Pixel coordinate grounding data:
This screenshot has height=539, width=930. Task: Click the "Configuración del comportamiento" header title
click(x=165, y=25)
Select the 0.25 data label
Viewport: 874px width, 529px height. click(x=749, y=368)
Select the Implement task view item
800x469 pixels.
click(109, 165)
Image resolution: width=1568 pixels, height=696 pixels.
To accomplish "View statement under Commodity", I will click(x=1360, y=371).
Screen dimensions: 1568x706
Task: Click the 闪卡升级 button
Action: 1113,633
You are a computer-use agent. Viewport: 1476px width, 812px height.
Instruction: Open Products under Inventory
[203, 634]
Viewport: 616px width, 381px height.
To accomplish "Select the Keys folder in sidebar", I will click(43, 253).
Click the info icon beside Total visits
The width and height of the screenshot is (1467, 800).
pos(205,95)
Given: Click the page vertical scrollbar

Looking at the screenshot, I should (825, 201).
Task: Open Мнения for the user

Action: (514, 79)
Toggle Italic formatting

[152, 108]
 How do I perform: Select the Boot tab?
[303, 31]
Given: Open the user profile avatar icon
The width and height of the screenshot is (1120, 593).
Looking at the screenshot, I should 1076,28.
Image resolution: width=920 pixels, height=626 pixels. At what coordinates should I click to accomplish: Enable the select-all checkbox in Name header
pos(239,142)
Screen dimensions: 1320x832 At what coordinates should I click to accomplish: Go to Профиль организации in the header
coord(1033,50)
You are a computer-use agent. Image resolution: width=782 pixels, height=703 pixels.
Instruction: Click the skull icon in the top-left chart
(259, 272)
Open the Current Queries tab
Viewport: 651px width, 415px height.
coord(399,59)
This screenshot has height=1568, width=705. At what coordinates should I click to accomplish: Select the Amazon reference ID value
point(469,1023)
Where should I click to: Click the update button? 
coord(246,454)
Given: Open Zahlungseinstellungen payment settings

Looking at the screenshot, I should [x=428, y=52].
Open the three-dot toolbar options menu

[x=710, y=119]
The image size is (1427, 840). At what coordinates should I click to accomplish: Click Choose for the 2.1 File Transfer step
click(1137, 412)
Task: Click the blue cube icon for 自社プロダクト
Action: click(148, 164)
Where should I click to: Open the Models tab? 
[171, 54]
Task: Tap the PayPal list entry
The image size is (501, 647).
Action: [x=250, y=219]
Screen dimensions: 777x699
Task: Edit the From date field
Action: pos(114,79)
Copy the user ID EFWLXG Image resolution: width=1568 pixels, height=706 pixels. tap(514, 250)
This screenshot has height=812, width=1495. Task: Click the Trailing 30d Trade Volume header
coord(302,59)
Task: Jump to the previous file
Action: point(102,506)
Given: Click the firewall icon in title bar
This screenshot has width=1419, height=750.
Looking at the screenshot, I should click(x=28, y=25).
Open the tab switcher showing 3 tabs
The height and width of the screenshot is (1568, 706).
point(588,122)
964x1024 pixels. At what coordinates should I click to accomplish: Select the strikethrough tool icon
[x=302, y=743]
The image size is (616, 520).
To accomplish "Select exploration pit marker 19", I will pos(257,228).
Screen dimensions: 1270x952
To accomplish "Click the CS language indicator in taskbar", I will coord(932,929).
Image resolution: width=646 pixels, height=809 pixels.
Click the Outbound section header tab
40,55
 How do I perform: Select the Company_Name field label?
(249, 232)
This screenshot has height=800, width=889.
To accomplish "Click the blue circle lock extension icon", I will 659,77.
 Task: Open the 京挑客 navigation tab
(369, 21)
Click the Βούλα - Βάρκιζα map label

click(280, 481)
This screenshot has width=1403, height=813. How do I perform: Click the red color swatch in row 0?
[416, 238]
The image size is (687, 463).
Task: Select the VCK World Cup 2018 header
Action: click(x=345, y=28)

Task details: Each entry needs to be copied out exactly as written.

Exercise result:
This screenshot has height=539, width=930. Task: Click the "Configuración del comportamiento" header title
click(x=165, y=25)
Select the 0.25 data label
Viewport: 874px width, 529px height. click(x=749, y=368)
Select the Implement task view item
800x469 pixels.
click(109, 165)
Image resolution: width=1568 pixels, height=696 pixels.
To accomplish "View statement under Commodity", I will click(x=1360, y=371).
Screen dimensions: 1568x706
Task: Click the 闪卡升级 button
Action: 1113,633
You are a computer-use agent. Viewport: 1476px width, 812px height.
Instruction: Open Products under Inventory
[203, 634]
Viewport: 616px width, 381px height.
To accomplish "Select the Keys folder in sidebar", I will click(43, 253).
Click the info icon beside Total visits
The width and height of the screenshot is (1467, 800).
pos(205,95)
Given: Click the page vertical scrollbar

Looking at the screenshot, I should (825, 201).
Task: Open Мнения for the user

Action: (514, 79)
Toggle Italic formatting

[152, 108]
 How do I perform: Select the Boot tab?
[303, 31]
Given: Open the user profile avatar icon
The width and height of the screenshot is (1120, 593).
Looking at the screenshot, I should 1076,28.
Image resolution: width=920 pixels, height=626 pixels. At what coordinates should I click to accomplish: Enable the select-all checkbox in Name header
pos(239,142)
Screen dimensions: 1320x832 At what coordinates should I click to accomplish: Go to Профиль организации in the header
coord(1033,50)
You are a computer-use agent. Image resolution: width=782 pixels, height=703 pixels.
Instruction: Click the skull icon in the top-left chart
(259, 272)
Open the Current Queries tab
Viewport: 651px width, 415px height.
coord(399,59)
This screenshot has height=1568, width=705. At what coordinates should I click to accomplish: Select the Amazon reference ID value
point(469,1023)
Where should I click to: Click the update button? 
coord(246,454)
Given: Open Zahlungseinstellungen payment settings

Looking at the screenshot, I should [x=428, y=52].
Open the three-dot toolbar options menu

[x=710, y=119]
The image size is (1427, 840). At what coordinates should I click to accomplish: Click Choose for the 2.1 File Transfer step
click(1137, 412)
Task: Click the blue cube icon for 自社プロダクト
Action: click(148, 164)
Where should I click to: Open the Models tab? 
[171, 54]
Task: Tap the PayPal list entry
The image size is (501, 647).
Action: [x=250, y=219]
Screen dimensions: 777x699
Task: Edit the From date field
Action: pos(114,79)
Copy the user ID EFWLXG Image resolution: width=1568 pixels, height=706 pixels. tap(514, 250)
This screenshot has height=812, width=1495. Task: Click the Trailing 30d Trade Volume header
coord(302,59)
Task: Jump to the previous file
Action: point(102,506)
Given: Click the firewall icon in title bar
This screenshot has width=1419, height=750.
Looking at the screenshot, I should click(x=28, y=25).
Open the tab switcher showing 3 tabs
The height and width of the screenshot is (1568, 706).
point(588,122)
964x1024 pixels. At what coordinates should I click to accomplish: Select the strikethrough tool icon
[x=302, y=743]
The image size is (616, 520).
To accomplish "Select exploration pit marker 19", I will pos(257,228).
Screen dimensions: 1270x952
To accomplish "Click the CS language indicator in taskbar", I will coord(932,929).
Image resolution: width=646 pixels, height=809 pixels.
Click the Outbound section header tab
40,55
 How do I perform: Select the Company_Name field label?
(249, 232)
This screenshot has height=800, width=889.
To accomplish "Click the blue circle lock extension icon", I will 659,77.
 Task: Open the 京挑客 navigation tab
(369, 21)
Click the Βούλα - Βάρκιζα map label

click(280, 481)
This screenshot has width=1403, height=813. How do I perform: Click the red color swatch in row 0?
[416, 238]
The image size is (687, 463).
Task: Select the VCK World Cup 2018 header
Action: click(x=345, y=28)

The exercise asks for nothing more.